» TASK OBJECTIVE: Please print exactly the lines from the line containing "Click the Anthony" through the end of the data, no more, and keep pictures out of the copy.

[Records contained in a dataset]
*** Begin section ***
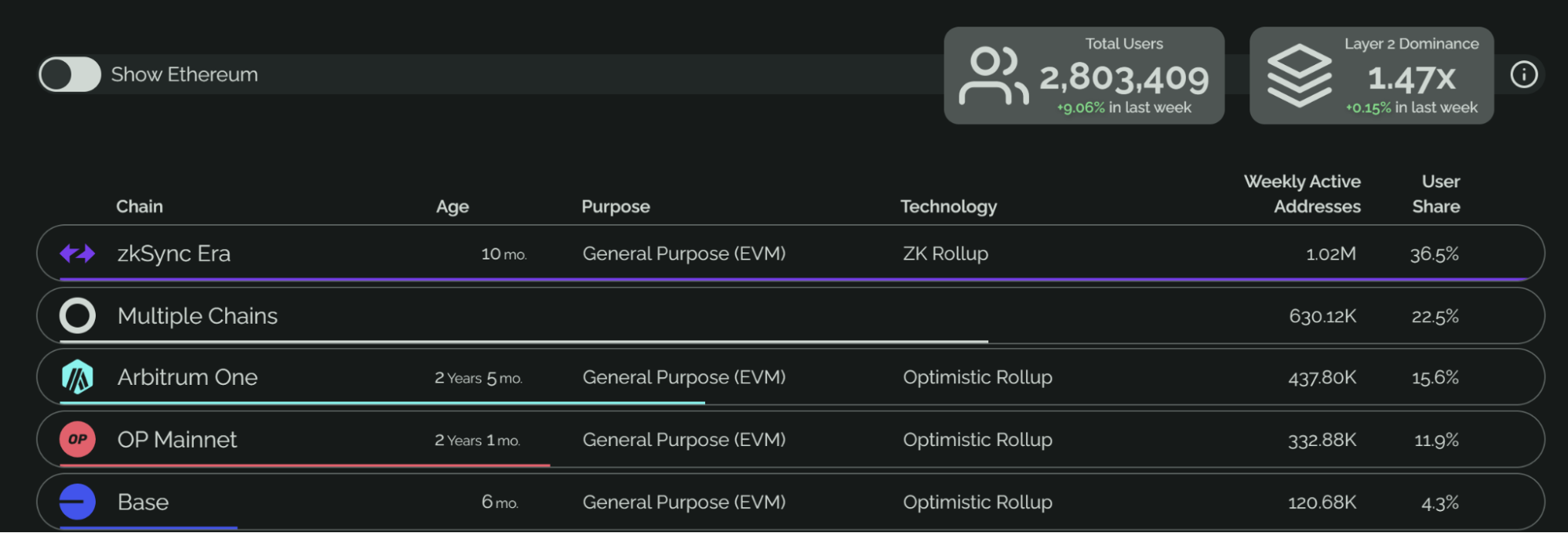Click the Purpose column header

tap(616, 206)
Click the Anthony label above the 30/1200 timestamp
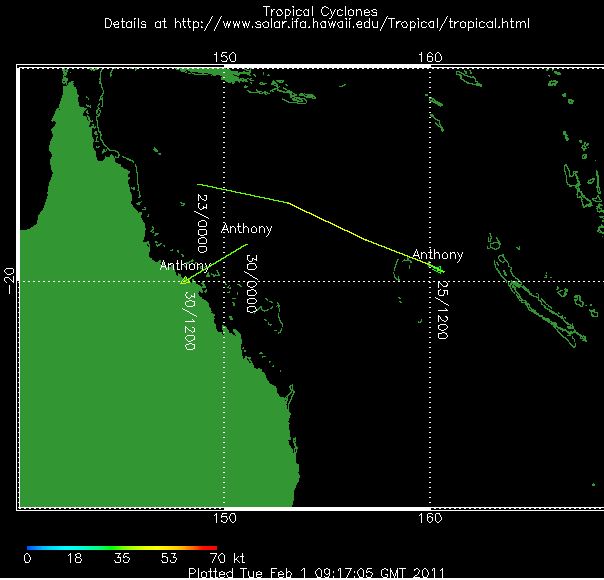 pos(185,266)
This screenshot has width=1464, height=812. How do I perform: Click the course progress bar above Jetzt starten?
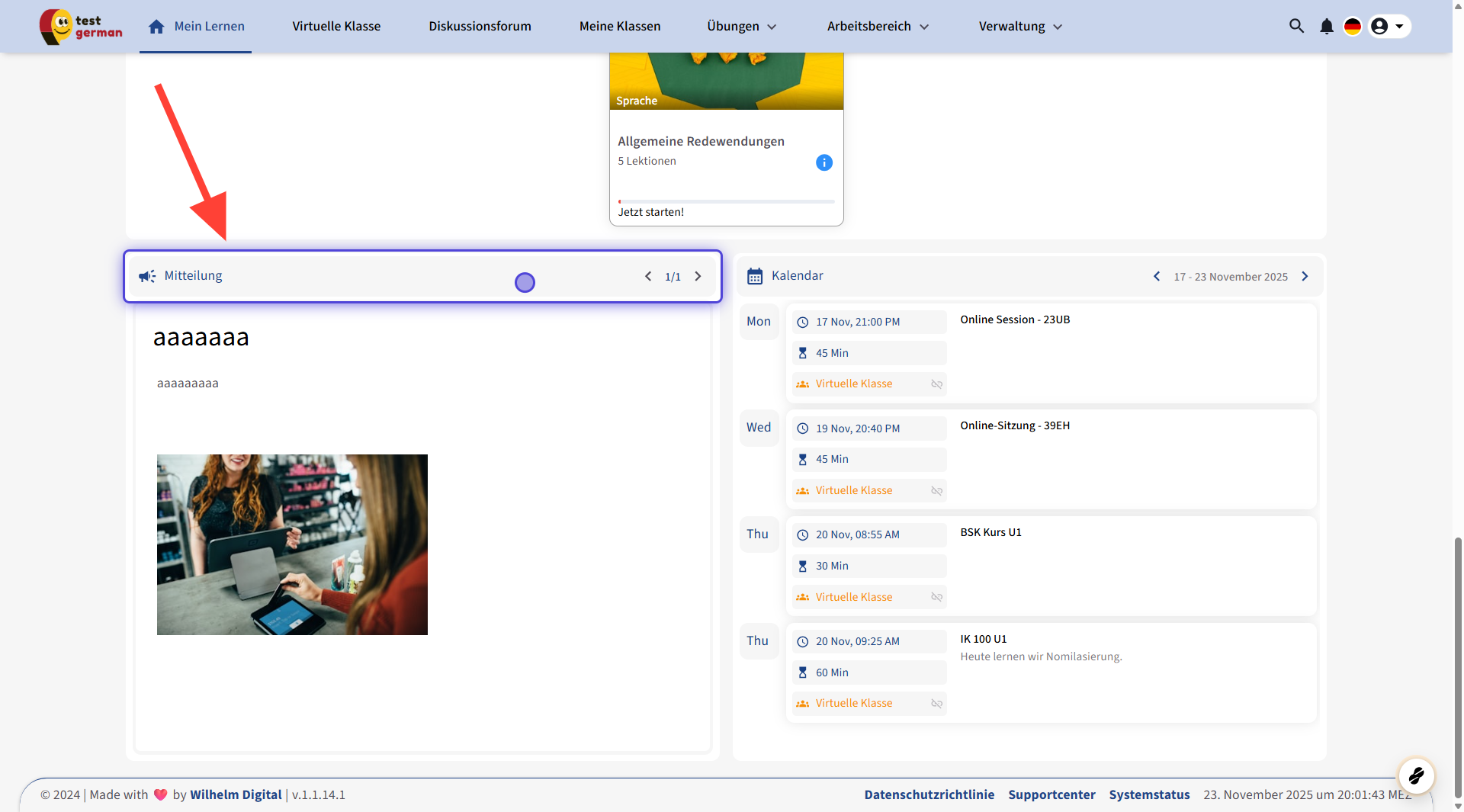pos(726,201)
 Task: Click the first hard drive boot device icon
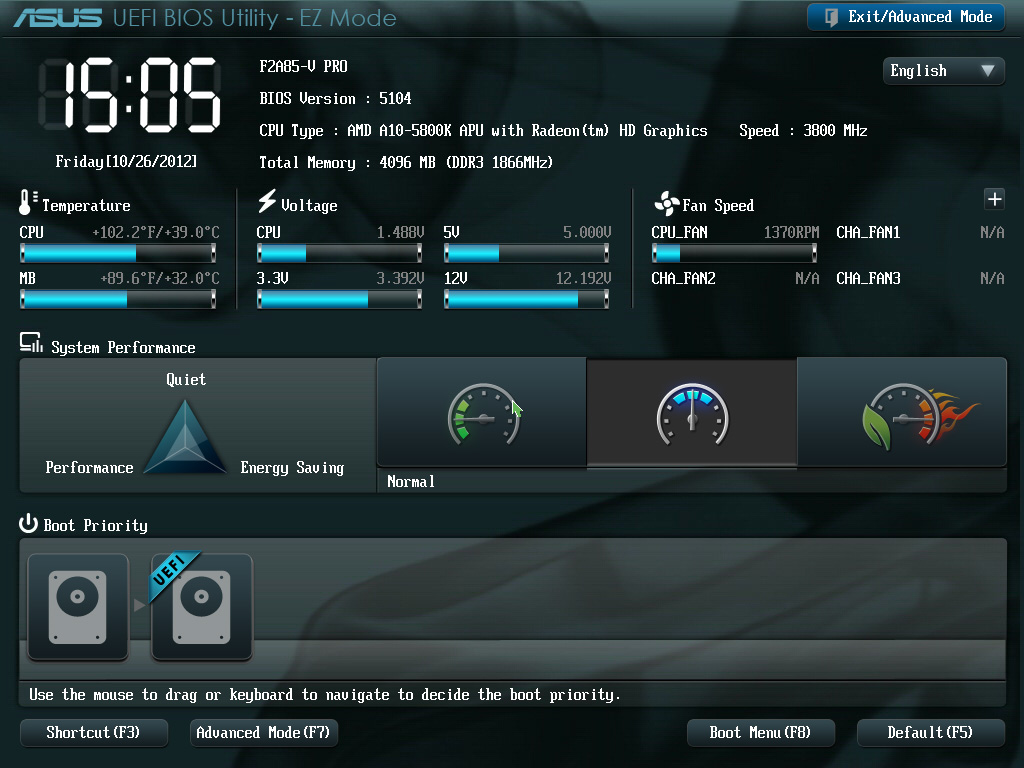77,606
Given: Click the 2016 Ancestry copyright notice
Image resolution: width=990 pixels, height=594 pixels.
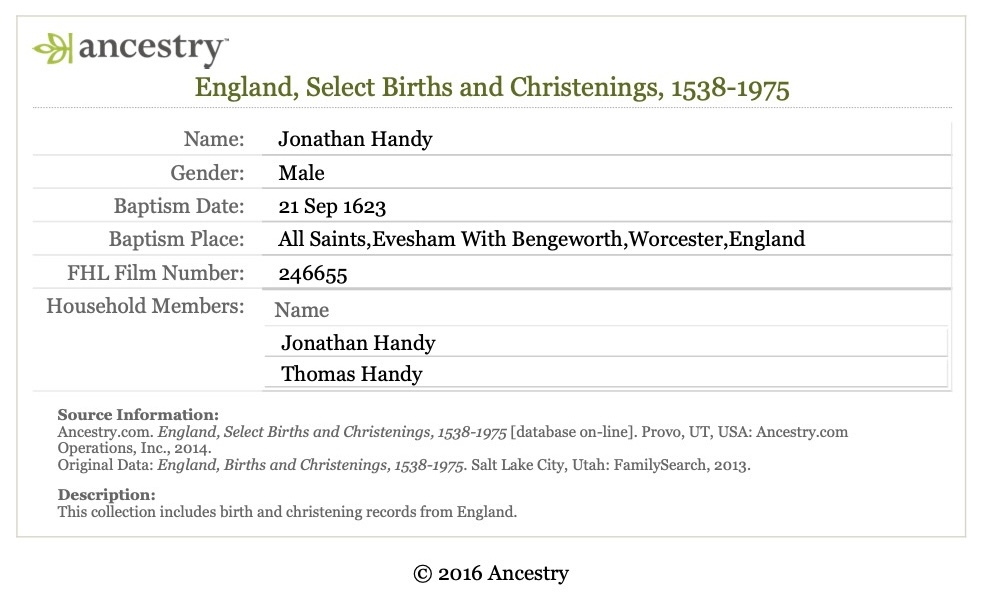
*** End section ***
» WRITTEN RESPONSE:
Click the Anthony label above the 30/1200 timestamp
 pos(185,266)
This screenshot has width=1464, height=812. How do I perform: Click the course progress bar above Jetzt starten?
pos(726,201)
 Task: Click the first hard drive boot device icon
77,606
Given: Click the 2016 Ancestry copyright notice
Image resolution: width=990 pixels, height=594 pixels.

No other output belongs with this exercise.